Initial Job Sizing Infrastructure #488

TimothyWillard · 2025-01-27T19:23:22Z

Describe your changes.

This pull request helps to move GH-487 along by adding:

The BatchSystem enum to represent the three environments we expect to be running batch jobs on,
The JobSize class to represent general properties of a batch job,
The JobResources class to represent the general resource requirements of a batch job, and
The JobTimeLimit class to represent the time limit a job is allowed to run for.

Spun out of GH-394.

Does this pull request make any user interface changes? If so please describe.

The user interface changes are new functionality added to gempyor.batch and are documented via docstrings but not in GitBook yet.

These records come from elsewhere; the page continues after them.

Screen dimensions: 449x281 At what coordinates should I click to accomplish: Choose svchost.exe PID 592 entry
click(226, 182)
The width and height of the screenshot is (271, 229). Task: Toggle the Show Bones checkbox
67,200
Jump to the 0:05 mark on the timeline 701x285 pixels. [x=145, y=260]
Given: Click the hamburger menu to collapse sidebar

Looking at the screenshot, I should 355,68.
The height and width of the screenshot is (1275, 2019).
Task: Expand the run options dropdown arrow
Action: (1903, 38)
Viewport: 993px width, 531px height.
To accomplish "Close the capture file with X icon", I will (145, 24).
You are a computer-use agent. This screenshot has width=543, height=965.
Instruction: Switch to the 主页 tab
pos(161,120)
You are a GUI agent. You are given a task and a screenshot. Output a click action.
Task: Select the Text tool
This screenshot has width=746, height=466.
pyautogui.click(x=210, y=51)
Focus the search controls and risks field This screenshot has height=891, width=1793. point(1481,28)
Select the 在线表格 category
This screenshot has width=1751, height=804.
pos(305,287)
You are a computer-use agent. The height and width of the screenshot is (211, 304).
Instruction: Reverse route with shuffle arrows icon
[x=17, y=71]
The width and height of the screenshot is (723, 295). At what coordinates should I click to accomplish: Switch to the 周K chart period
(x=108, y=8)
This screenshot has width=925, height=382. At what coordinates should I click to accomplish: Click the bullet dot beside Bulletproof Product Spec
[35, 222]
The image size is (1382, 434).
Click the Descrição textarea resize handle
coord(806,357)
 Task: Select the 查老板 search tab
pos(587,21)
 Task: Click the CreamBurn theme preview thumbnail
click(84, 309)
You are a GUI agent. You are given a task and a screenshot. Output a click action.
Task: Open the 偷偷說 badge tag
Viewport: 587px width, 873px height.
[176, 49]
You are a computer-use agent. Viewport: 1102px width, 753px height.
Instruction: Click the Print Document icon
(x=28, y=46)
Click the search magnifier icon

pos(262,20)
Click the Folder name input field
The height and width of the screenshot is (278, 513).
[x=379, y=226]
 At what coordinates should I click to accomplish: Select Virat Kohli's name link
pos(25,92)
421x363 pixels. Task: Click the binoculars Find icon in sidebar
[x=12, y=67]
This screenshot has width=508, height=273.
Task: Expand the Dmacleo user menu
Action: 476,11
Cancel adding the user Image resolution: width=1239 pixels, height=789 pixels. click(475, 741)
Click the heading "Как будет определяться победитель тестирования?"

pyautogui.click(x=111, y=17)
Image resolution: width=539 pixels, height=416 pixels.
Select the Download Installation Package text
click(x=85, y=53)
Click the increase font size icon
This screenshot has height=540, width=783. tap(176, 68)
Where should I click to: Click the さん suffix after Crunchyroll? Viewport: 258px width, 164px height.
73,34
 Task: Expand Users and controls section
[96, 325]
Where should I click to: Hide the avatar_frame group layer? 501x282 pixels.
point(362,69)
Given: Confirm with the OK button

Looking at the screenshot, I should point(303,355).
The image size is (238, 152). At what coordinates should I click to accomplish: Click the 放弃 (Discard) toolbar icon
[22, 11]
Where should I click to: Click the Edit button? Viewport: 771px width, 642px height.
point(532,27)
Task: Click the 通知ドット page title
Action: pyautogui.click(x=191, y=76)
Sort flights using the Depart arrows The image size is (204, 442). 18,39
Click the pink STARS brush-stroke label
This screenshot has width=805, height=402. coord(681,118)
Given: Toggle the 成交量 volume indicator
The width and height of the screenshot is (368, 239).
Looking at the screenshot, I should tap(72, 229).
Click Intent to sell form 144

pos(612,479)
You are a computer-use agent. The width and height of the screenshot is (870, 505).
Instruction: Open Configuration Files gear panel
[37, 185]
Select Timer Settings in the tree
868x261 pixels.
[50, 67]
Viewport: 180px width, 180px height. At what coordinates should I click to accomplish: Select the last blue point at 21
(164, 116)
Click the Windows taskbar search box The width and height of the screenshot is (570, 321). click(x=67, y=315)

I think it's not quite ready for GitBook documentation yet because:

These classes are much more developer oriented than user oriented, I expect that non-developers would never directly interact with these classes, and
I expect these classes to change some in response to adding resource estimation abilities (see task 3 of [Feature request]: flepimop submit Action For Submitting Calibration Jobs To HPC Environments #487).

What does your pull request address? Tag relevant issues.

This pull request addresses GH-487 by spinning out smaller infrastructure components from GH-394 to make that PR easier to review. With that said I expect these classes to change some between now and the final product for GH-487 when working on resource estimation for flepimop submit.

Added a dataclass to represent batch job sizes, including light validation.

Added a class method to `gempyor.batch.JobSize` class that is slightly more convenient to use from a CLI script. Provides a good home for future code realted to GH-360. Corresponding tests and docs.

Added internal `gempyor.batch._resolve_batch_system` utility to make sense of batch system CLI options.

Added a representation of batch job time limits, similar to `JobSize`, along with corresponding documentation and unit tests.

Added the `JobTimeLimit.from_per_simulation_time` class method to easily create instances from user provided inputs. Also added comparison methods for ease of unit testing.

Added an enum for batch systems to formalize the valid systems flepiMoP can run on.

Mainly reduced the functionality of the `size_from_jobs_sims_blocks` class method. Best to leave that to more feedback and GH-360.

Added a class to represent job resources required/requested for a batch job. Includes documentation and some unit tests, but not enough.

More complete set of unit tests for the `JobResources` class.

The `JobSize.from_jobs_simulations_blocks` now considers batch system, namely to limit the size of the job when running locally since local inference is meant for testing.

The `JobTimeLimit` class has specific formatting for `BatchSystem.SLURM`.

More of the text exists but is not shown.